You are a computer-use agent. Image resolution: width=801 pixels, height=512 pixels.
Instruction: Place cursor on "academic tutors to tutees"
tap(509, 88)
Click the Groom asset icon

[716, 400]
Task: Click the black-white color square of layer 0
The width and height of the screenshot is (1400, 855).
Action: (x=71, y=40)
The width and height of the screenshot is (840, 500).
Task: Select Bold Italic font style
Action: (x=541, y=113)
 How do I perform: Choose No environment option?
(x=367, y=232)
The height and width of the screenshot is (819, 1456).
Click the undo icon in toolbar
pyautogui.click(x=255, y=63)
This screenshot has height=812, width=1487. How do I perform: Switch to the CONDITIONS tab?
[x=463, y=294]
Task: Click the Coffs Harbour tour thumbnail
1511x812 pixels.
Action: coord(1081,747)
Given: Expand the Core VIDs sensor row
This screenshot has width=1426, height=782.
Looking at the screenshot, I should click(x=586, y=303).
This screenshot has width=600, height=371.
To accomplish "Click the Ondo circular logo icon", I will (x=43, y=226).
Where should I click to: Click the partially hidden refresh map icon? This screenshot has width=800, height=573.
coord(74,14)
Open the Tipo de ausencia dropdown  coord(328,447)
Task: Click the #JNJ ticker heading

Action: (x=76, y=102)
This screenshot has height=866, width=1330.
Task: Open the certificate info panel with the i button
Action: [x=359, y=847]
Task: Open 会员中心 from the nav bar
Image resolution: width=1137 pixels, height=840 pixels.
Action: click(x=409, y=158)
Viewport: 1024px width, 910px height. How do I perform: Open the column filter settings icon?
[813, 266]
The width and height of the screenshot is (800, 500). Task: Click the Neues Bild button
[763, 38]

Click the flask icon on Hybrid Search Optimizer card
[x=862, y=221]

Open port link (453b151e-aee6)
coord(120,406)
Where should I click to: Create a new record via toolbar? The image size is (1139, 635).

> _Activity_:
Please transcribe exactly the line containing "This screenshot has width=1426, height=782." and every line after it to the end of the data, and no other lines.

> _Output_:
This screenshot has width=1426, height=782.
Looking at the screenshot, I should click(x=586, y=303).
This screenshot has width=600, height=371.
To accomplish "Click the Ondo circular logo icon", I will (x=43, y=226).
Where should I click to: Click the partially hidden refresh map icon? This screenshot has width=800, height=573.
coord(74,14)
Open the Tipo de ausencia dropdown  coord(328,447)
Task: Click the #JNJ ticker heading

Action: (x=76, y=102)
This screenshot has height=866, width=1330.
Task: Open the certificate info panel with the i button
Action: [x=359, y=847]
Task: Open 会员中心 from the nav bar
Image resolution: width=1137 pixels, height=840 pixels.
Action: click(x=409, y=158)
Viewport: 1024px width, 910px height. How do I perform: Open the column filter settings icon?
[813, 266]
The width and height of the screenshot is (800, 500). Task: Click the Neues Bild button
[763, 38]

Click the flask icon on Hybrid Search Optimizer card
[x=862, y=221]

Open port link (453b151e-aee6)
coord(120,406)
Where should I click to: Create a new record via toolbar? The image size is (1139, 635).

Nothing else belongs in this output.